The task: The records are to be copied exactly and in full.

◆ ◆ ◆ ◆ ◆ ◆ ◆

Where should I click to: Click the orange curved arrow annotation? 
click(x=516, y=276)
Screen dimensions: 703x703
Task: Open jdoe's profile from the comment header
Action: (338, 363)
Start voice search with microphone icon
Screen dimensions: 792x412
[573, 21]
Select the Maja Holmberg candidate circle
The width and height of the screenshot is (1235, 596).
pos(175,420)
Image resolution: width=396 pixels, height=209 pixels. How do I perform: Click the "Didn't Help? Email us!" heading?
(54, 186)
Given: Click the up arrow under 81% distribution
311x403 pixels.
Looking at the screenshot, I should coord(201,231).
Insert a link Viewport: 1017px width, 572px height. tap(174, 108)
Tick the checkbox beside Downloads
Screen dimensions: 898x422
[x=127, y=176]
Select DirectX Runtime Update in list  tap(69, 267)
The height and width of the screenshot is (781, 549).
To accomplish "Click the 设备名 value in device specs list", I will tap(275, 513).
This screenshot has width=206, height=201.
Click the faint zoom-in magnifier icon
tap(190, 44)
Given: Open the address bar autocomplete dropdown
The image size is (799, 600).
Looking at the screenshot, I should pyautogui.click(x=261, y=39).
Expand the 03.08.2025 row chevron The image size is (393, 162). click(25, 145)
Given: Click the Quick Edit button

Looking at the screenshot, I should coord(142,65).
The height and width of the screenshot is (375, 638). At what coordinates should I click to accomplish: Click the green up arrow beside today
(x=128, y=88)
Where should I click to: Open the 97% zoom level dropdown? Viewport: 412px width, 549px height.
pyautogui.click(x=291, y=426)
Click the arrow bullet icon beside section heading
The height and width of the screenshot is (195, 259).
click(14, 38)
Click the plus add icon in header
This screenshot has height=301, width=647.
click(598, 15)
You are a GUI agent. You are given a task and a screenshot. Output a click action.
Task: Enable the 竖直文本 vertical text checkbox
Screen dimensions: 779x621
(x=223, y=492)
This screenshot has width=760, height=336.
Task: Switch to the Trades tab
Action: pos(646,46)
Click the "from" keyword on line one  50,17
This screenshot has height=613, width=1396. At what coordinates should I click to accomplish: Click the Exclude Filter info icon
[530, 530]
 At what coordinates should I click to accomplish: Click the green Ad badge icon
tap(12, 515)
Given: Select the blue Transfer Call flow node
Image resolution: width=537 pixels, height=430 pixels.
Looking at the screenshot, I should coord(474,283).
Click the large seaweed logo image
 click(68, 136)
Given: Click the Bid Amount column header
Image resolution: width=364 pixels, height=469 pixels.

◆ ◆ ◆ ◆ ◆ ◆ ◆

Solution for this exercise:
Where should I click to: Click the orange curved arrow annotation? 
click(x=516, y=276)
Screen dimensions: 703x703
Task: Open jdoe's profile from the comment header
Action: (338, 363)
Start voice search with microphone icon
Screen dimensions: 792x412
[573, 21]
Select the Maja Holmberg candidate circle
The width and height of the screenshot is (1235, 596).
pos(175,420)
Image resolution: width=396 pixels, height=209 pixels. How do I perform: Click the "Didn't Help? Email us!" heading?
(54, 186)
Given: Click the up arrow under 81% distribution
311x403 pixels.
Looking at the screenshot, I should coord(201,231).
Insert a link Viewport: 1017px width, 572px height. tap(174, 108)
Tick the checkbox beside Downloads
Screen dimensions: 898x422
[x=127, y=176]
Select DirectX Runtime Update in list  tap(69, 267)
The height and width of the screenshot is (781, 549).
To accomplish "Click the 设备名 value in device specs list", I will tap(275, 513).
This screenshot has width=206, height=201.
Click the faint zoom-in magnifier icon
tap(190, 44)
Given: Open the address bar autocomplete dropdown
The image size is (799, 600).
Looking at the screenshot, I should pyautogui.click(x=261, y=39).
Expand the 03.08.2025 row chevron The image size is (393, 162). click(25, 145)
Given: Click the Quick Edit button

Looking at the screenshot, I should coord(142,65).
The height and width of the screenshot is (375, 638). At what coordinates should I click to accomplish: Click the green up arrow beside today
(x=128, y=88)
Where should I click to: Open the 97% zoom level dropdown? Viewport: 412px width, 549px height.
pyautogui.click(x=291, y=426)
Click the arrow bullet icon beside section heading
The height and width of the screenshot is (195, 259).
click(14, 38)
Click the plus add icon in header
This screenshot has height=301, width=647.
click(598, 15)
You are a GUI agent. You are given a task and a screenshot. Output a click action.
Task: Enable the 竖直文本 vertical text checkbox
Screen dimensions: 779x621
(x=223, y=492)
This screenshot has width=760, height=336.
Task: Switch to the Trades tab
Action: pos(646,46)
Click the "from" keyword on line one  50,17
This screenshot has height=613, width=1396. At what coordinates should I click to accomplish: Click the Exclude Filter info icon
[530, 530]
 At what coordinates should I click to accomplish: Click the green Ad badge icon
tap(12, 515)
Given: Select the blue Transfer Call flow node
Image resolution: width=537 pixels, height=430 pixels.
Looking at the screenshot, I should coord(474,283).
Click the large seaweed logo image
 click(68, 136)
Given: Click the Bid Amount column header
Image resolution: width=364 pixels, height=469 pixels.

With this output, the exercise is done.